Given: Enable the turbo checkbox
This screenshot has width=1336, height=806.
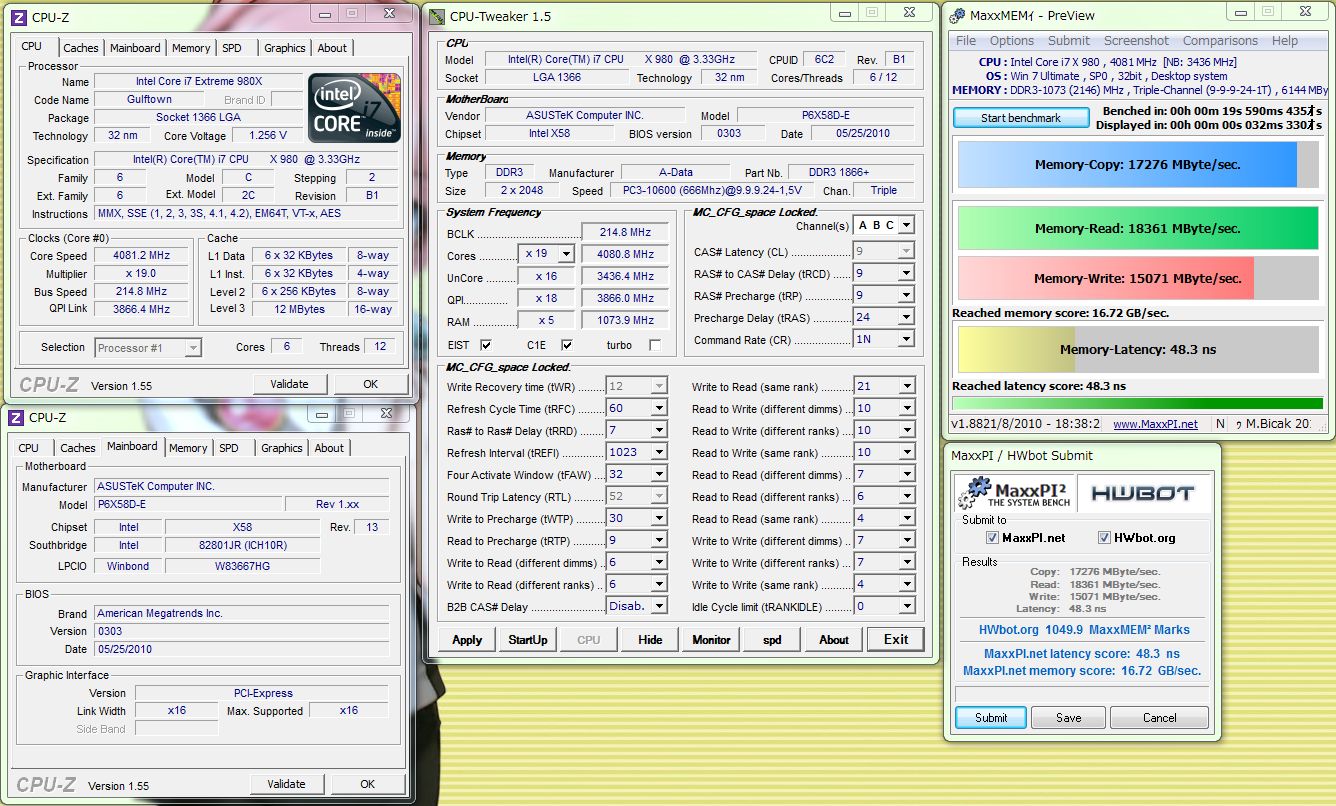Looking at the screenshot, I should [x=655, y=345].
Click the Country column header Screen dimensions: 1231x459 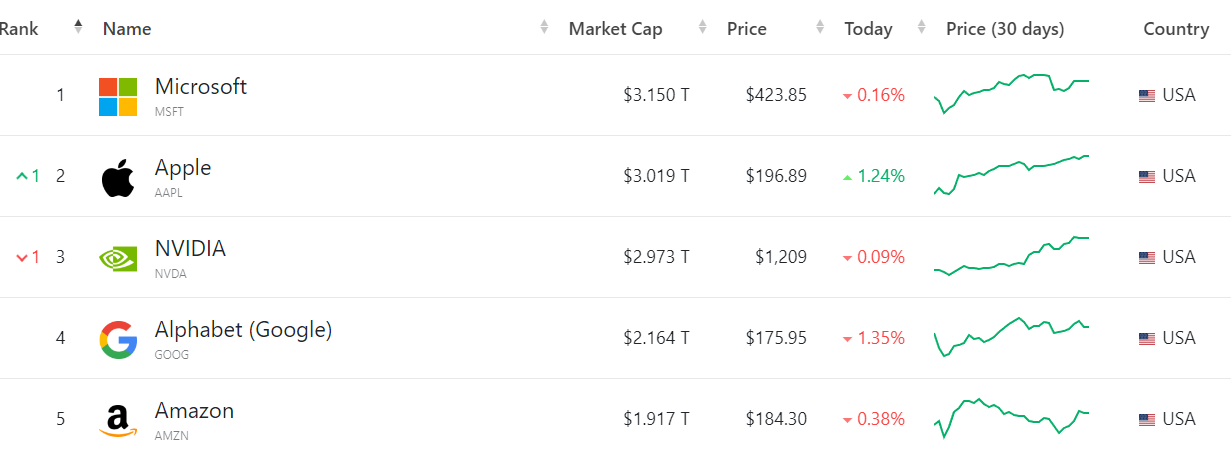pyautogui.click(x=1176, y=29)
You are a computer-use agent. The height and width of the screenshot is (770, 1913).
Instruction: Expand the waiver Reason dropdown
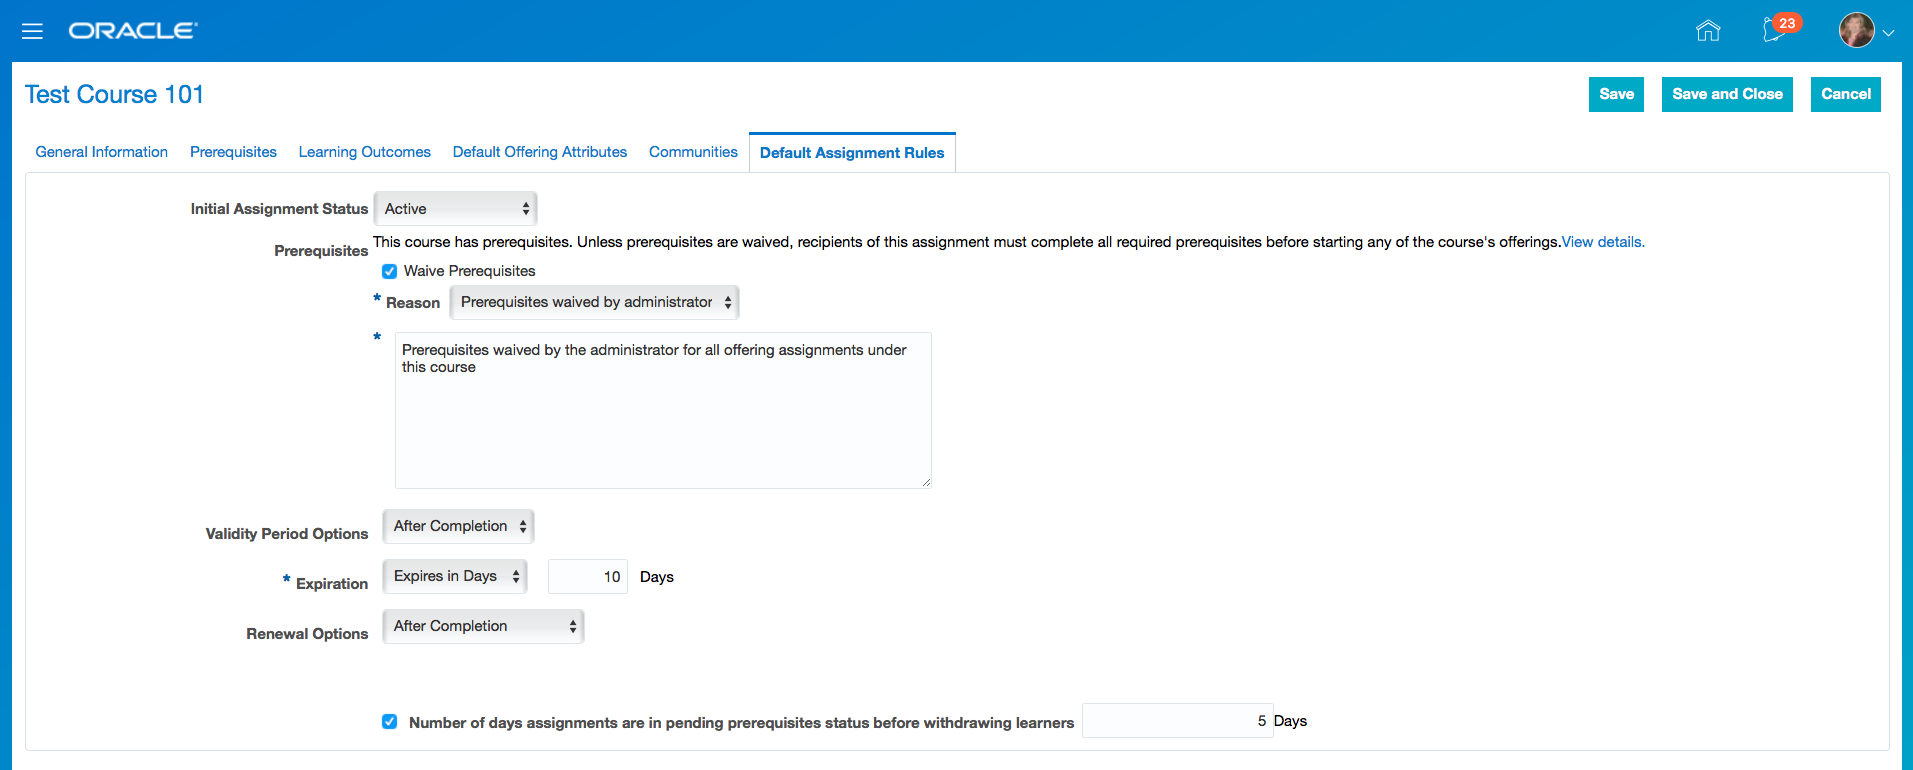pyautogui.click(x=594, y=303)
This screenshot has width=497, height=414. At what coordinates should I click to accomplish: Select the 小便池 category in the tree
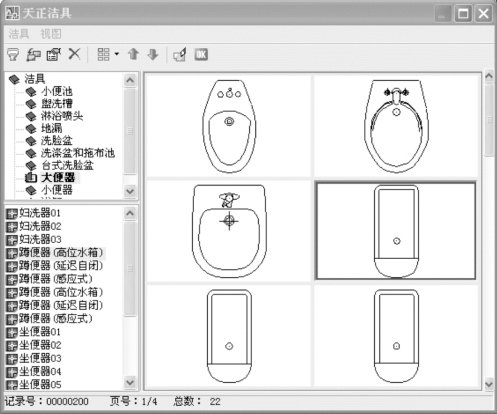pyautogui.click(x=57, y=91)
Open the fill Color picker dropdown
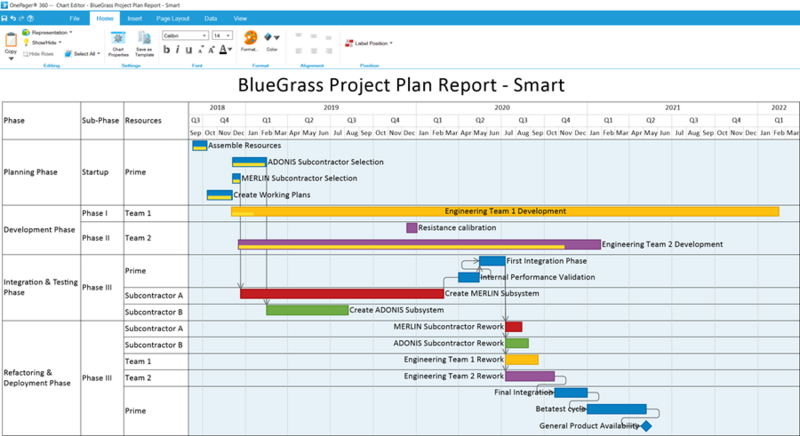This screenshot has width=800, height=436. coord(272,41)
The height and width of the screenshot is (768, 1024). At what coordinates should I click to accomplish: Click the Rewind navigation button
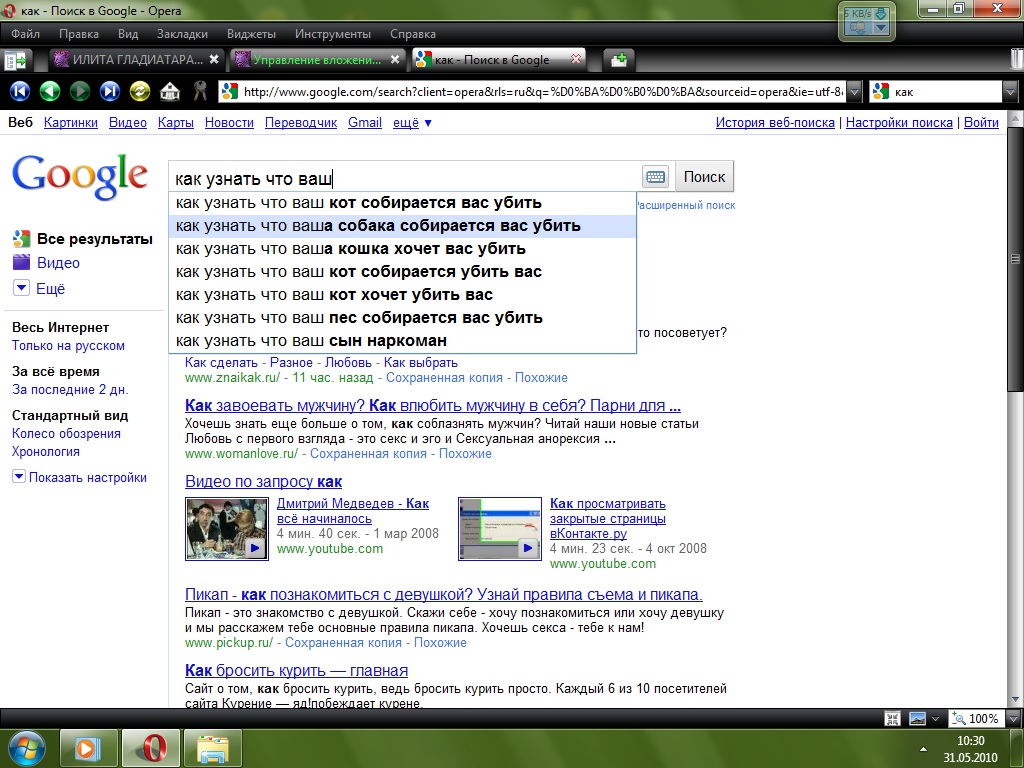point(20,92)
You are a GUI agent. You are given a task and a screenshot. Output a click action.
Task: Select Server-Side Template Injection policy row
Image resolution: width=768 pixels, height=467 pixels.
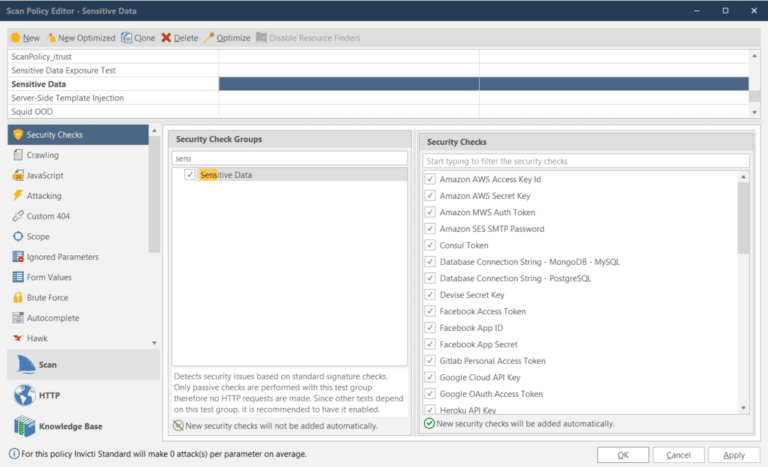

────────────────────────────────────────

▶ Task prompt: Exactly the lines from the one holding "Open the fill Color picker dropdown" through the last line of the entries must be set down, with nothing added and no pictures.

▶ Answer section:
Open the fill Color picker dropdown
This screenshot has width=800, height=436. coord(272,41)
The height and width of the screenshot is (768, 1024). At what coordinates should I click to accomplish: Click the Rewind navigation button
point(20,92)
You are a GUI agent. You are given a task and a screenshot. Output a click action.
Task: Select Server-Side Template Injection policy row
Image resolution: width=768 pixels, height=467 pixels.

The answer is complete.